Aim 1
From the listing, copy without changes the lines starting with the one containing "Identify the location of scroll down arrow." and ending with the one containing "The height and width of the screenshot is (720, 1366).", including both of those lines.

Passage to read
-- begin --

Solar photovoltaic installations dominate capacity, yet geothermal energy is set for the fastest expansion as policy incentives and a robust thermal-well base converge. Battery-storage auctions, a growing pool of long-term corporate power-purchase agreements, and Fit-for-55 obligations are reinforcing the deployment pipeline while tempering merchant-price volatility. Imbalance-day-ahead pricing, effective January 2025, together with 440 MW of state-funded batteries, will encourage developers to consider co-located storage that captures intraday spreads. At the same time, the Robin Hood Tax compresses project margins and redirects some investment from pure merchant solar to sleeved or virtual structures arranged through incumbent utilities.
Key Report Takeaways
- By technology, solar photovoltaic held a 91.25% capacity share of the Hungary renewable energy market in 2024, while geothermal is projected to advance at a 27.2% CAGR through 2030, the fastest among all sources.
- By end-user, utilities controlled 60.8% of installed capacity in 2024; commercial and industrial off-takers are expected to expand at a 15.7% CAGR to 2030 on the back of automotive and construction PPAs.
- MVM Group, E.ON, and Shanghai Electric collectively accounted for more than 40% of 2024 capacity additions, underscoring their scale advantage in the Hungary renewable energy market.
Hungary Renewable Energy Market Trends and Insights
Drivers Impact Analysis
| Driver | (~) % Impact on CAGR Forecast | Geographic Relevance | Impact Timeline |
|---|---|---|---|
| EU "Fit-for-55" incentive structure | 2.1% | National, aligned with EU-wide decarbonization mandates | Long term (≥ 4 years) |
| Declining LCOE of utility-scale solar PV | 1.8% | National, concentrated in southern and eastern regions with higher irradiance | Medium term (2-4 years) |
| Corporate PPA demand from automotive cluster (Audi Győr, Mercedes Kecskemét) | 1.4% | Regional, centered in Győr, Kecskemét, Debrecén industrial zones | Medium term (2-4 years) |
| Grid-flexibility investments via battery-storage tenders | 1.2% | National, prioritizing areas with high solar penetration | Short term (≤ 2 years) |
| EU Recovery & Resilience Facility allocations for renewables | 0.9% | National, with emphasis on residential rooftop solar | Short term (≤ 2 years) |
| Heat-pump electrification boosting renewable demand | 0.7% | National, urban and suburban residential segments | Long term (≥ 4 years) |
| Source: Mordor Intelligence | |||
EU “Fit-for-55” incentive architecture
The Fit-for-55 package requires Hungary to increase its share of renewables to 30% of final consumption by 2030, a doubling of its 2024 share. The updated National Energy and Climate Plan now mandates at least 12 GW of solar capacity, a threshold already exceeded midway through 2024. New legislation caps solar permitting at 24 months and wind at 27 months, yet rural municipalities still rely on paper cadastral records, prolonging approvals. Hungary secured approximately EUR 2.3 billion in Modernisation Fund proceeds, which will be invested in grid reinforcement over the next five years. In parallel, utilities are divesting from fossil fuel assets; the MVM Group has pledged a 50% reduction in emissions by 2035. Taken together, these measures ratchet up compliance pressure and create a durable long-term demand signal for the Hungary renewable energy market. Binding 2030 targets require 42.5% renewable energy in final consumption and tie EUR 76.8 million of Modernisation Fund inflows to capacity milestones. Manufacturers pressured by Scope 2 reporting rules are anchoring new PPA demand, tightening the linkage between policy and project finance.(1)European Commission, “Fit for 55: Delivering the EU Green Deal,” ec.europa.eu
Declining LCOE of utility-scale solar PV
Module oversupply drove polysilicon prices below USD 6/kg in 2024, pulling Hungary’s utility-scale solar LCOE under EUR 40/MWh. Turnkey capital costs fell to EUR 0.8–1.3 million /MW, enabling merchant projects to achieve sub-seven-year paybacks. However, solar’s midday surge pushed wholesale prices negative on 42 days in 2024. That volatility channels developers toward corporate PPAs and battery co-location, even as a new foreign-investment screening rule adds 30–60 days to asset-sale approvals for non-EU buyers. Mid-tier players, such as ABO Wind, delivered 80 MW across five projects in 2024 by pairing expedited permitting with Hungarian EPC services, demonstrating that niche advantages persist despite price compression.

-- end --

Dataset records

-- begin --

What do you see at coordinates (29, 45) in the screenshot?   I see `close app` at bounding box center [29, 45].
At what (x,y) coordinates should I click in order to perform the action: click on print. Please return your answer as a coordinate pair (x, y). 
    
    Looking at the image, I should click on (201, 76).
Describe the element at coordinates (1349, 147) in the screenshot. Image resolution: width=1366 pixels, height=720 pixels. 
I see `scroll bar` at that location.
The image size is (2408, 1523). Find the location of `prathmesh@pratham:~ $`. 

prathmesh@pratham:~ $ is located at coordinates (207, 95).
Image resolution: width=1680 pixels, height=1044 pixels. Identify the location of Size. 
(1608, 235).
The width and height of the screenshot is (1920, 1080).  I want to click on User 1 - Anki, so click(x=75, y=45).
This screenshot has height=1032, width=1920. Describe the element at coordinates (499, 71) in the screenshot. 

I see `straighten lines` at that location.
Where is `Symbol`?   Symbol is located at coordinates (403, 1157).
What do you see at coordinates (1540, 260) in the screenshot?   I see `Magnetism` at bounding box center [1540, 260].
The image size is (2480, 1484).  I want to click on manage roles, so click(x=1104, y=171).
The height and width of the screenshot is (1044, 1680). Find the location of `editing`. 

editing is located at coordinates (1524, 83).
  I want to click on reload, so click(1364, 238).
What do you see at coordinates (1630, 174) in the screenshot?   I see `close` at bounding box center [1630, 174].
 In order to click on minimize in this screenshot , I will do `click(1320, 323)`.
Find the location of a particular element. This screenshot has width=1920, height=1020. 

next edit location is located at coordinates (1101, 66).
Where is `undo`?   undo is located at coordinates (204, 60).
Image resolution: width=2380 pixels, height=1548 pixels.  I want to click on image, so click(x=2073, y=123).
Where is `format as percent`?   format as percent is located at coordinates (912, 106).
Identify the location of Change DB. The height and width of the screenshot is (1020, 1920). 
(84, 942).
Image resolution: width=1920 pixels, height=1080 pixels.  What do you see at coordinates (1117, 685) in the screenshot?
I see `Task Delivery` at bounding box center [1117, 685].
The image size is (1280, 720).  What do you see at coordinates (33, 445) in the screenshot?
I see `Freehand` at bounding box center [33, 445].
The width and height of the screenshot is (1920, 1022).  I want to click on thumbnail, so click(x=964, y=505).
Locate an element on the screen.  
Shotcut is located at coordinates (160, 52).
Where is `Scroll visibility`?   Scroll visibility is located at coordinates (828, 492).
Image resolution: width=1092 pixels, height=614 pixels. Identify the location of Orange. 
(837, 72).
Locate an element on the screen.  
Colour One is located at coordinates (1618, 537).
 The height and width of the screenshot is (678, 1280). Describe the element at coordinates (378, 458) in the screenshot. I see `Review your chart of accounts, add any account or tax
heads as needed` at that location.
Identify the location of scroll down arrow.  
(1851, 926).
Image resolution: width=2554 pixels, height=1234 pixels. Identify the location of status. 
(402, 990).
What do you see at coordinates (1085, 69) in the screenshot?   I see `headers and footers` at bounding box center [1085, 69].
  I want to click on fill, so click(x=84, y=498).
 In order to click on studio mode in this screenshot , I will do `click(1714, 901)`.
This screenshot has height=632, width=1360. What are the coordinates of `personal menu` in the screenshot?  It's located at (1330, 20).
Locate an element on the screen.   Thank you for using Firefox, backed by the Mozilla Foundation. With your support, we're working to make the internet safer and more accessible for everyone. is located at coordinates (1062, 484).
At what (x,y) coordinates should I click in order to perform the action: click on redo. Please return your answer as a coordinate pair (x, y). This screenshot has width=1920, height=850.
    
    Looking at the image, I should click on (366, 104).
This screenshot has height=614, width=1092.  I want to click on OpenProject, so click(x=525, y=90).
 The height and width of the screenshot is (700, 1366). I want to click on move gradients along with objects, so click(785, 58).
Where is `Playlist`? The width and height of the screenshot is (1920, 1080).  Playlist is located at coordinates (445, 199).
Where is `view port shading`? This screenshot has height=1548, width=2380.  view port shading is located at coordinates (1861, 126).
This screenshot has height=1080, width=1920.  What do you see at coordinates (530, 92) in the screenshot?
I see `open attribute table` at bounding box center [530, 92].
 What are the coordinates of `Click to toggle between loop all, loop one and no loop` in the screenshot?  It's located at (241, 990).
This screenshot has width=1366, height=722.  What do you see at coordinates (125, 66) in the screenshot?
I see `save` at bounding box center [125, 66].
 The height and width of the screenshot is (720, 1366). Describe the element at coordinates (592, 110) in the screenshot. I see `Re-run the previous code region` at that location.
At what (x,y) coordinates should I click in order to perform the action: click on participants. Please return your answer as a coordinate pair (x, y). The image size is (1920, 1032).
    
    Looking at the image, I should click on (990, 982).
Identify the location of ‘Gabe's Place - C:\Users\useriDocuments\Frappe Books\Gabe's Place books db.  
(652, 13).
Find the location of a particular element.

-- end --

Aim 2
In the text on Hungary's renewable energy market, on how many days in 2024 did solar's midday surge push wholesale prices negative?

Written answer 1
Identify the location of scroll down arrow.  
(1851, 926).
Image resolution: width=2554 pixels, height=1234 pixels. Identify the location of status. 
(402, 990).
What do you see at coordinates (1085, 69) in the screenshot?   I see `headers and footers` at bounding box center [1085, 69].
  I want to click on fill, so click(x=84, y=498).
 In order to click on studio mode in this screenshot , I will do `click(1714, 901)`.
This screenshot has height=632, width=1360. What are the coordinates of `personal menu` in the screenshot?  It's located at (1330, 20).
Locate an element on the screen.   Thank you for using Firefox, backed by the Mozilla Foundation. With your support, we're working to make the internet safer and more accessible for everyone. is located at coordinates (1062, 484).
At what (x,y) coordinates should I click in order to perform the action: click on redo. Please return your answer as a coordinate pair (x, y). This screenshot has width=1920, height=850.
    
    Looking at the image, I should click on (366, 104).
This screenshot has height=614, width=1092.  I want to click on OpenProject, so click(x=525, y=90).
 The height and width of the screenshot is (700, 1366). I want to click on move gradients along with objects, so click(785, 58).
Where is `Playlist`? The width and height of the screenshot is (1920, 1080).  Playlist is located at coordinates (445, 199).
Where is `view port shading`? This screenshot has height=1548, width=2380.  view port shading is located at coordinates (1861, 126).
This screenshot has height=1080, width=1920.  What do you see at coordinates (530, 92) in the screenshot?
I see `open attribute table` at bounding box center [530, 92].
 What are the coordinates of `Click to toggle between loop all, loop one and no loop` in the screenshot?  It's located at (241, 990).
This screenshot has width=1366, height=722.  What do you see at coordinates (125, 66) in the screenshot?
I see `save` at bounding box center [125, 66].
 The height and width of the screenshot is (720, 1366). Describe the element at coordinates (592, 110) in the screenshot. I see `Re-run the previous code region` at that location.

Written answer 2
42 days.